Elisabeth Dale:Echte Bären fürchten sich nicht
Mit farbigen Bildern von Paula Metcalf

Aus dem Englischen von Paul Maar
Oetinger Verlag € 14,00
Bilderbuch ab 4 Jahren

Tief in den Wäldern, hell scheint der Mond,
liegen die Bären im Bett wie gewohnt.
Papa und Mama Bär, Lisa und Kai
liegen im Schlaf und träumen dabei.
Auch Baby-Bär Bobo liegt tief in den Kissen,
da wird er ganz jäh aus dem Schlaf gerissen.
Er richtet sich auf, verwirrt und verstört.
Ganz deutlich hat er ein Grunzen gehört.

Ja, und nun ist die Nachtruhe für die gesamte Bärenfamilie vorbei. Baby Bobo lässt sich nicht beruhigen, denn es war doch sicher ein Monstergrunzen da draussen .
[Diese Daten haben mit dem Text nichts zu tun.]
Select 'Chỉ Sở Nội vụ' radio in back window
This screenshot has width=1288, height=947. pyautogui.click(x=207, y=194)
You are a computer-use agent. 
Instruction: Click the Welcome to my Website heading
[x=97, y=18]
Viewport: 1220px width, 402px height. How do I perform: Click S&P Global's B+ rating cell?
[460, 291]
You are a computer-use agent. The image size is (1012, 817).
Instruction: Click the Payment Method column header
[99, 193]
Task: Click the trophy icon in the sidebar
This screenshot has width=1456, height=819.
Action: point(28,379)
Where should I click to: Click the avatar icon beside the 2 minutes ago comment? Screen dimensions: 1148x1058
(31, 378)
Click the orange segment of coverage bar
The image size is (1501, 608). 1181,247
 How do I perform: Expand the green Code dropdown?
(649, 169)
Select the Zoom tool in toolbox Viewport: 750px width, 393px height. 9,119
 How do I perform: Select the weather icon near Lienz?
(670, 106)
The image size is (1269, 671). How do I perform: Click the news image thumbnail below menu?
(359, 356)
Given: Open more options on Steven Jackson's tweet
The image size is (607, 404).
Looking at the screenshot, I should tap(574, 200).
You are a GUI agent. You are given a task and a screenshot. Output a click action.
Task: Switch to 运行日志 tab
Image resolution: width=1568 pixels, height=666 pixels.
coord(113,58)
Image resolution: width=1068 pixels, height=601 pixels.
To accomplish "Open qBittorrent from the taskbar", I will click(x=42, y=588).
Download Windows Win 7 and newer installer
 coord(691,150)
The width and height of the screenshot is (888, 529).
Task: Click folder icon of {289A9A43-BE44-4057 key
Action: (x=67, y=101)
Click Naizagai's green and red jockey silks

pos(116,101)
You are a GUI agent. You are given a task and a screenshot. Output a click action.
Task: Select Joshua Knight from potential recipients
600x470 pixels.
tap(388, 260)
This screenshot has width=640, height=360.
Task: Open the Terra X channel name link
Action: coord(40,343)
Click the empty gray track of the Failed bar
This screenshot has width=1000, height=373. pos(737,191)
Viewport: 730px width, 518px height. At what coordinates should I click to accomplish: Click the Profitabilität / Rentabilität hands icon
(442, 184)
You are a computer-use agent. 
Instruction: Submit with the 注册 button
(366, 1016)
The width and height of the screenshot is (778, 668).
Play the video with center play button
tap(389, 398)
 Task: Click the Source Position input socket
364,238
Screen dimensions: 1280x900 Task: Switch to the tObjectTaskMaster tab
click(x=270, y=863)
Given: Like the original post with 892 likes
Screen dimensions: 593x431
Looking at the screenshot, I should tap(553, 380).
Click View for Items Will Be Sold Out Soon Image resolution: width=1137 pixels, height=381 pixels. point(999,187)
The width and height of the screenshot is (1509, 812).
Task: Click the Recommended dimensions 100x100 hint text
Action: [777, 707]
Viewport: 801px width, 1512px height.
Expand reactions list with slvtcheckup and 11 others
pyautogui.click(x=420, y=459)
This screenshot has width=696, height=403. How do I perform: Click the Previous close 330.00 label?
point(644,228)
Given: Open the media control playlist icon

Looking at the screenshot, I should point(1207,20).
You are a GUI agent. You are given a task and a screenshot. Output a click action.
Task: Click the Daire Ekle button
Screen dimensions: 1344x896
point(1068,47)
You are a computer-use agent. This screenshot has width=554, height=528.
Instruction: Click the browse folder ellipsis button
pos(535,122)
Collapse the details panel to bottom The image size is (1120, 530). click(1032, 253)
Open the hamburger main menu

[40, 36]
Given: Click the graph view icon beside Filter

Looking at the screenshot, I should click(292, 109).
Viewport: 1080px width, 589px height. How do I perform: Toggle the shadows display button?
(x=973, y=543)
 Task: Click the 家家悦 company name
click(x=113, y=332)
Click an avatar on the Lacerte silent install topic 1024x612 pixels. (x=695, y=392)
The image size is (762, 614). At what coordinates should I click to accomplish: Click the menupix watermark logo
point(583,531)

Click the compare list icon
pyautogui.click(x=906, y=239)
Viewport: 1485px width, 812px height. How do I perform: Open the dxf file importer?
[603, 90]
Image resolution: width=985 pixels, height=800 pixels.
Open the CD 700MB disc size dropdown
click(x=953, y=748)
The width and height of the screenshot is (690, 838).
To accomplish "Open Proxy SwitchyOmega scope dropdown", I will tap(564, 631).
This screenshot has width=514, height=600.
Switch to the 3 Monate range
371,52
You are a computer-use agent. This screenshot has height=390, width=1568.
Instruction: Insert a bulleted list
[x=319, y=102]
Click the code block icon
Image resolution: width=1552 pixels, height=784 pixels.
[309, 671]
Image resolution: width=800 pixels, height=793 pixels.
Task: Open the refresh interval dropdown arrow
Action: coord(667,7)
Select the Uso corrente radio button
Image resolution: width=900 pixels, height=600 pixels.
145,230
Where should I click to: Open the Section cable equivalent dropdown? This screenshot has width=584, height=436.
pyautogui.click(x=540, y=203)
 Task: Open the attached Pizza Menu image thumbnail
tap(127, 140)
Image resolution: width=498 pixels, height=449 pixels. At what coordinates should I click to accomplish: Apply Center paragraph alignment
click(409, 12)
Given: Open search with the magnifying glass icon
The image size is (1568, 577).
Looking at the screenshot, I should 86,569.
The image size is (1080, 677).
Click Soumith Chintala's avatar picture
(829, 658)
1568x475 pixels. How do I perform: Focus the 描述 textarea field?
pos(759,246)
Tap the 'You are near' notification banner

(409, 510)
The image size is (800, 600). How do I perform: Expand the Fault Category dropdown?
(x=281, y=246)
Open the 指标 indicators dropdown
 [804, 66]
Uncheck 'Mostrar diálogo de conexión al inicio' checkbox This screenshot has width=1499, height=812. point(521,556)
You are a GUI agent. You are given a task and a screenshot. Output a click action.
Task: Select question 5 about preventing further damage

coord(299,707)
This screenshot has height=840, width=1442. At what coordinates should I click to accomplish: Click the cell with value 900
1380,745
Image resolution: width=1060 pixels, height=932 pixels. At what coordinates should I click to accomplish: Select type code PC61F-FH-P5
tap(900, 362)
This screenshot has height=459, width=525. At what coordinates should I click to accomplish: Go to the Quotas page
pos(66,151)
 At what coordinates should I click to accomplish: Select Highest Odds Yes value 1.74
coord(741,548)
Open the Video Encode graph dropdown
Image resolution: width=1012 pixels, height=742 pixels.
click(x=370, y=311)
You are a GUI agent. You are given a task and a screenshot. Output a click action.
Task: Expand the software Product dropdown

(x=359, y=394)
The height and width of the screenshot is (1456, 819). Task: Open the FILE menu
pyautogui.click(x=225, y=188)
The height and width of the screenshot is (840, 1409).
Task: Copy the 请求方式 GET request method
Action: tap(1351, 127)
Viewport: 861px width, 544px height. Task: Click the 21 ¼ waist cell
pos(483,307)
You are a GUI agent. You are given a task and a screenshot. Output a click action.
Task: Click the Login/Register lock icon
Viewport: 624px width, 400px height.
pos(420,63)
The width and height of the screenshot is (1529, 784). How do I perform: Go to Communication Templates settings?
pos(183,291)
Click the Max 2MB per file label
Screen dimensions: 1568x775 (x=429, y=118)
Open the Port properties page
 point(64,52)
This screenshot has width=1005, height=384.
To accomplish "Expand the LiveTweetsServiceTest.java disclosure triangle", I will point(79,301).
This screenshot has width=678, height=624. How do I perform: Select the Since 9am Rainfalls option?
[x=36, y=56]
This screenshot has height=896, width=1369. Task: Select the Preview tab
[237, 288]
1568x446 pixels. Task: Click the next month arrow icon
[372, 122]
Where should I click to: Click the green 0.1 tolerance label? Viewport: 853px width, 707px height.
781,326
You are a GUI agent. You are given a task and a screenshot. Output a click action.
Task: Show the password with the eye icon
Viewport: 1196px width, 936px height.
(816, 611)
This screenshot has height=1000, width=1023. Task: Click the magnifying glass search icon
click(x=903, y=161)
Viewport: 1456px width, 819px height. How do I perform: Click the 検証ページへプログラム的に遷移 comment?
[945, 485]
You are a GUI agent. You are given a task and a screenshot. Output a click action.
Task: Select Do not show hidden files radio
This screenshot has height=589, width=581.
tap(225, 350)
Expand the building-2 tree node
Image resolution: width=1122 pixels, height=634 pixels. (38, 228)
Papa Bär sagt : „Na gut. Lasst uns gehen.
Es gibt bestimmt keine Monster zu sehen.

Und so zieht die ganze Familie mit Laterne in die Nacht hinaus, erschrecken die Rehe, die Frösche, landen im Matsch und letztendlich erschrecken sie sich selbst und erkennen, dass es gar nichts Erschreckendes gibt. Erschöpft wird ins Bett gesunken, doch plötzlich …

Auch wenn es sicher das hundertste Bärenbuch ist, es macht riesig Spass mit dieser Familie im Wald durch die Nacht zu stolpern und die wunderbar übersetzten Verse von Paul Maar laut vorzulesen.